- _PROVIDED PASSAGE_:
------------------------

# Rockbox? Under emulation?



## redchard (Nov 22, 2010)

Does anyone have any information on whether it is possible to run Rockbox on FBSD?

Would/should it work with Linux emulation, or perhaps Wine?

Thanks for any help.


----------



## SirDice (Nov 23, 2010)

It's firmware for specific MP3 players. 

http://en.wikipedia.org/wiki/Firmware


----------



## roddierod (Nov 23, 2010)

I used to use Rockbox on an old iRiver MP3 player I had. If you have one of the supported MP3 players it works great and I'd recommend it. But as SirDice points out it is firmware specific to the individual MP3 players.

If you want to develop a port of Rockbox look and the documentation on the home page and you'll find information on how to develop using Linux and a UISimulator tool. But if you are looking to use it as a media player, that is not what it is.


----------



## redchard (Nov 23, 2010)

@roddierod, I guess I wasn't clear in my question; I meant to ask if anyone had installed the "RockboxUtility" on a FBSD system.  My understanding is the utility makes flashing the firmware and syncing an mp3 player more "iTunes-like".

The website offers a download version for Win, Linux and OS X; there is also a src file.

I was wondering if anyone has any info or experience with building it from src or using it to sync and manage media.

Sorry for the poorly-worded post.


----------



## redchard (Nov 23, 2010)

SirDice said:
			
		

> It's firmware for specific MP3 players.
> 
> http://en.wikipedia.org/wiki/Firmware



@SirDice, I did know that. Sorry if my q was unclear.


----------



## roddierod (Nov 23, 2010)

------------------------

- _SUPPLIED DATA_:
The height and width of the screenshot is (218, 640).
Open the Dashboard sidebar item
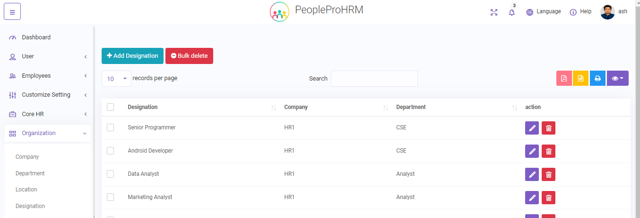pyautogui.click(x=36, y=37)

------------------------

- _PROBLEMS TO WORK ON_:
1. Can you copy the Rockbox thread word for word, starting at "If you want" and ending at "a src file."?
2. Could you carry the Rockbox thread on from the point where it stops?
The lines after the Rockbox thread aren't needed here.

- _RESPONSES_:
1.
If you want to develop a port of Rockbox look and the documentation on the home page and you'll find information on how to develop using Linux and a UISimulator tool. But if you are looking to use it as a media player, that is not what it is.


----------



## redchard (Nov 23, 2010)

@roddierod, I guess I wasn't clear in my question; I meant to ask if anyone had installed the "RockboxUtility" on a FBSD system.  My understanding is the utility makes flashing the firmware and syncing an mp3 player more "iTunes-like".

The website offers a download version for Win, Linux and OS X; there is also a src file.

2.
redchard said:
			
		

> @roddierod, I guess I wasn't clear in my question; I meant to ask if anyone had installed the "RockboxUtility" on a FBSD system.  My understanding is the utility makes flashing the firmware and syncing an mp3 player more "iTunes-like".
> 
> The website offers a download version for Win, Linux and OS X; there is also a src file.
> 
> ...



Oh. When I installed Rockbox, I used the manual method of installing it. I really don't recall a Graphical installer at the time or support for Linux at all. This was 5 or 6 years ago. Once it was installed, I just mounted it as a hard drive in FreeBSD.


----------



## redchard (Nov 24, 2010)

*RockBoxUtility 3.7 runs under wine*

Just for posterity's sake: RockBoxUtility runs under wine, but you have to mount the mp3 player in the Win emulation for it be useful (if anyone can tutorial me on how to do that, I'd appreciate it :q:beer).

Oddly, the .exe noticed that it was running in wine and opened a dialog telling the user it's better to use the "native Linux mode".

My linux libs are not cooperating yet, so I can't say about that mode.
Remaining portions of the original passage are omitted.